Work to be completed: Considering the entries that follow, report how many lines include the string "computer", giving the number alone.
** Information given follows **
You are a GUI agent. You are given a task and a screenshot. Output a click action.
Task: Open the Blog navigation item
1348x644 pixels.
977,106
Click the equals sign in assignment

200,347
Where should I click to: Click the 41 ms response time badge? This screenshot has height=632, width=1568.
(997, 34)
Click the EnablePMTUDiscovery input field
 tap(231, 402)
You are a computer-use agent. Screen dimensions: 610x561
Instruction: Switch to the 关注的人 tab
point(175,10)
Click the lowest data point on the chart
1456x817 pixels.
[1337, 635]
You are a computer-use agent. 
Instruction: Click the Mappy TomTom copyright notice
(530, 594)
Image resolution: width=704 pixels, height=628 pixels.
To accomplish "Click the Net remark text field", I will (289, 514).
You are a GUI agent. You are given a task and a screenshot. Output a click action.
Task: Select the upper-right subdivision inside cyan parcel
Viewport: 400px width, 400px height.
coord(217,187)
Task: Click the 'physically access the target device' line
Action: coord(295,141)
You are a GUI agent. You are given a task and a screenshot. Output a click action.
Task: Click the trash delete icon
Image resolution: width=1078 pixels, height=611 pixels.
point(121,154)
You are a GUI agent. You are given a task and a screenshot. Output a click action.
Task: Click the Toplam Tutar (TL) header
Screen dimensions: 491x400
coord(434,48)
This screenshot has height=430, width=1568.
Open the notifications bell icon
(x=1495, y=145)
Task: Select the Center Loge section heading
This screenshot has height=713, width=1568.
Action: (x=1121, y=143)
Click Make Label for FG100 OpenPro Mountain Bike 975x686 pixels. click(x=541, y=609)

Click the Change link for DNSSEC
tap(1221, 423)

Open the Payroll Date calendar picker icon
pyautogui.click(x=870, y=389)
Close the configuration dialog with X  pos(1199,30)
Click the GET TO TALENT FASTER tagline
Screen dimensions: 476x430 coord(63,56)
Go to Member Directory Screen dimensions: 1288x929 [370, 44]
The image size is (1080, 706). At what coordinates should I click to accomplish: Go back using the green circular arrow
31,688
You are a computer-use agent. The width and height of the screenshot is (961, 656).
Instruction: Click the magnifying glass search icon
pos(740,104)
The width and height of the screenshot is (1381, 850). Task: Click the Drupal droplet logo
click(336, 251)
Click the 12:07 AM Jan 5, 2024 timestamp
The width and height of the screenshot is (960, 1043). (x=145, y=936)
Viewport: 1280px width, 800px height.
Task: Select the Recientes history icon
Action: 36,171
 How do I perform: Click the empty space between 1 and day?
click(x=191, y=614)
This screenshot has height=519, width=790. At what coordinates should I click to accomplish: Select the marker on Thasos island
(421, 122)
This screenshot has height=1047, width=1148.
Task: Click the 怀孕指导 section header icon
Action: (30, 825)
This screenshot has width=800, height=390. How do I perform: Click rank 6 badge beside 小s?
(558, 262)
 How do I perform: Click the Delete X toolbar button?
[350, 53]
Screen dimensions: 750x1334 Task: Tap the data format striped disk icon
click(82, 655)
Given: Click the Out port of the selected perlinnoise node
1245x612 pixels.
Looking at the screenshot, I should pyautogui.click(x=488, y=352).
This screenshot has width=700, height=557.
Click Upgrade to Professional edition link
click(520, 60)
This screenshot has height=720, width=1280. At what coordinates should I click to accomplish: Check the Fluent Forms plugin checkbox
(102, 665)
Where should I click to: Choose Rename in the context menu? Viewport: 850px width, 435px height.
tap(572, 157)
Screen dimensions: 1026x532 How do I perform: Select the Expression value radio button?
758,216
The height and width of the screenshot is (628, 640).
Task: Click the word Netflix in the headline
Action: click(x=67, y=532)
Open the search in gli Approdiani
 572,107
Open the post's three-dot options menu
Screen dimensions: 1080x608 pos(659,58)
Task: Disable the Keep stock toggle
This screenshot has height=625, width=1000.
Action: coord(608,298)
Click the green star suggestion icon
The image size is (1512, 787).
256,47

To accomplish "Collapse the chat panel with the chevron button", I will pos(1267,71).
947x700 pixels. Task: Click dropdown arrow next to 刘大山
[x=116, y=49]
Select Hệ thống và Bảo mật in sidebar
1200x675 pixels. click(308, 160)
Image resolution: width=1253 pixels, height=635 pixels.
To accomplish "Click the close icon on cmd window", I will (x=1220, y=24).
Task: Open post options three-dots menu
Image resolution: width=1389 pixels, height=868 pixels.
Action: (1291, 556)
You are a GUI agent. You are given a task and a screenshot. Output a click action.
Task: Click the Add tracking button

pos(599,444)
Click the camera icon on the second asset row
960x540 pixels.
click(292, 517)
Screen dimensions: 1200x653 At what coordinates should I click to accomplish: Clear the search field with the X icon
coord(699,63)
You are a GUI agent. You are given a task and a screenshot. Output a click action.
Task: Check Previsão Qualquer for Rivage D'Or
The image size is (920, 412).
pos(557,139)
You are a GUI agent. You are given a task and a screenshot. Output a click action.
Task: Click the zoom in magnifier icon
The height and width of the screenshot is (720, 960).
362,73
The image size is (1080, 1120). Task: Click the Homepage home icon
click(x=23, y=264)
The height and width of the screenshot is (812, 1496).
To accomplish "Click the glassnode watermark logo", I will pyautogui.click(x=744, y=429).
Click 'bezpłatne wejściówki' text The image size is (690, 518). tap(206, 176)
** End of Information given **
Answer to the problem: 3